O Ministério Público Federal (MPF) abriu 43 procedimentos preparatórios para apurar e buscar o reconhecimento de violações cometidas contra sindicatos e federações de trabalhadores de Minas Gerais durante a ditadura militar.
O levantamento utilizado pelo órgão reúne documentos da Comissão da Verdade dos Trabalhadores e do Movimento Sindical (Covet/MG) e do Observatório Sindical Clodesmidt Riani. Os registros apontam que, após o golpe de 1964, entidades sindicais foram alvo de intervenções, prisões, destituições de dirigentes e outras formas de repressão.

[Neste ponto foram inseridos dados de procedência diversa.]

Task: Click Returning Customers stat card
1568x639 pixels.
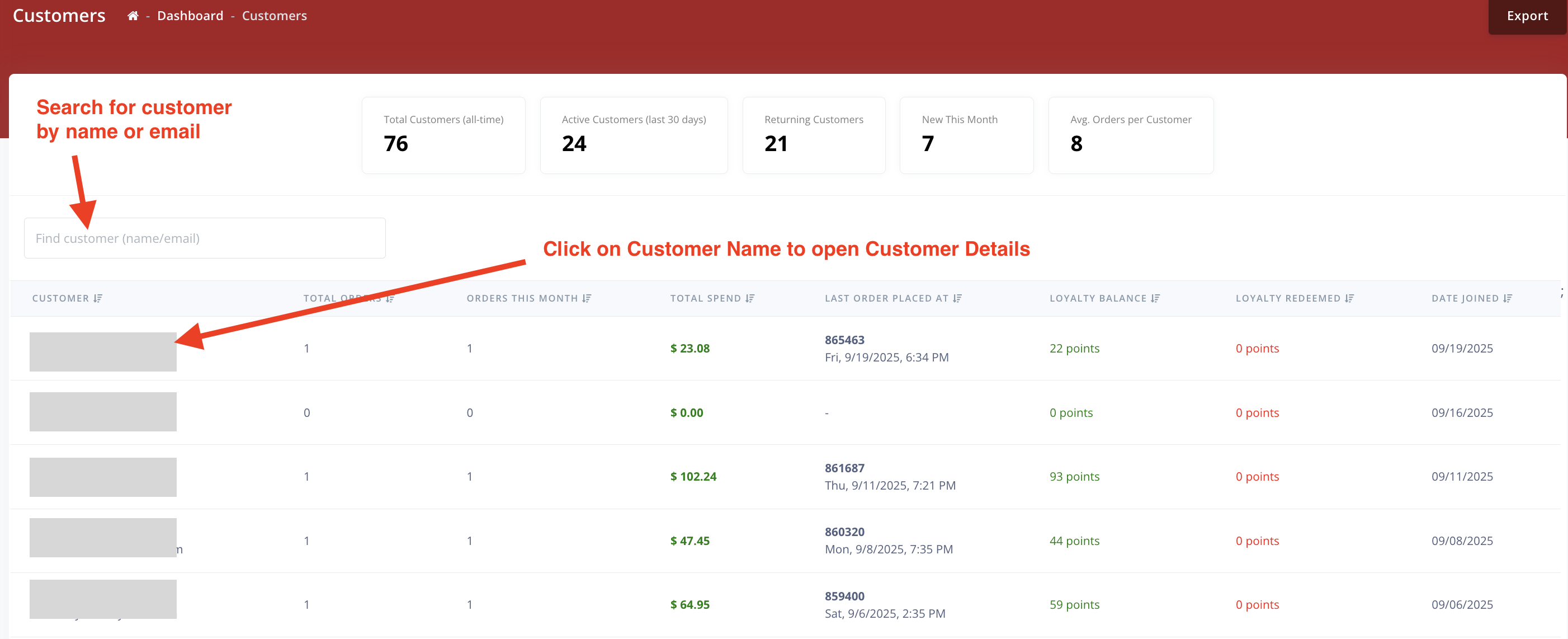Action: (x=813, y=135)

Segundo as informações apresentadas, 39 sindicatos e duas federações sofreram intervenções no período. Em diferentes casos, dirigentes eleitos foram afastados e substituídos por militares ou pessoas consideradas alinhadas ao regime.
As investigações abrangem entidades de diversas regiões do estado, incluindo Belo Horizonte, Além Paraíba, Juiz de Fora, Montes Claros, Uberaba, Barão de Cocais e Conselheiro Lafaiete.

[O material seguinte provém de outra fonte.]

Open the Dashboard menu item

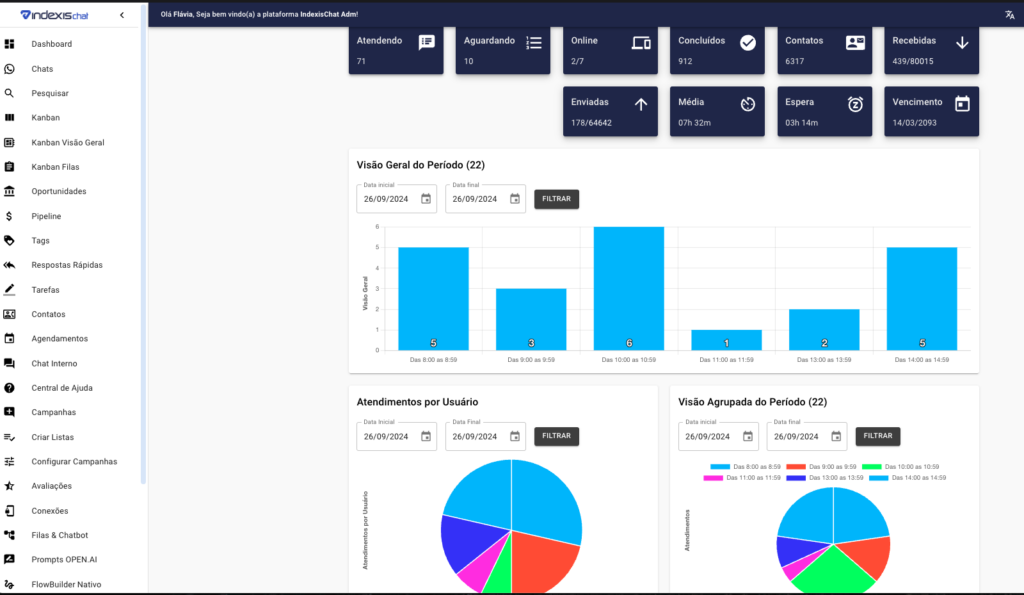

Entre as categorias atingidas estão trabalhadores metalúrgicos, tecelões, bancários, da construção civil, eletricitários e mineiros. Os documentos também registram episódios de prisões arbitrárias, tortura, desaparecimentos e assassinatos relacionados à repressão política.
Os procedimentos fazem parte de medidas de Justiça de Transição, voltadas ao reconhecimento das violações de direitos humanos ocorridas durante o período autoritário e à adoção de possíveis medidas de reparação.
A iniciativa ocorre em um contexto mais amplo de atuação do MPF sobre violações cometidas durante a ditadura. Em julho deste ano, a Procuradoria Federal dos Direitos do Cidadão defendeu a análise de novos pedidos de reconhecimento e reparação relacionados a graves violações ocorridas entre 1964 e 1985.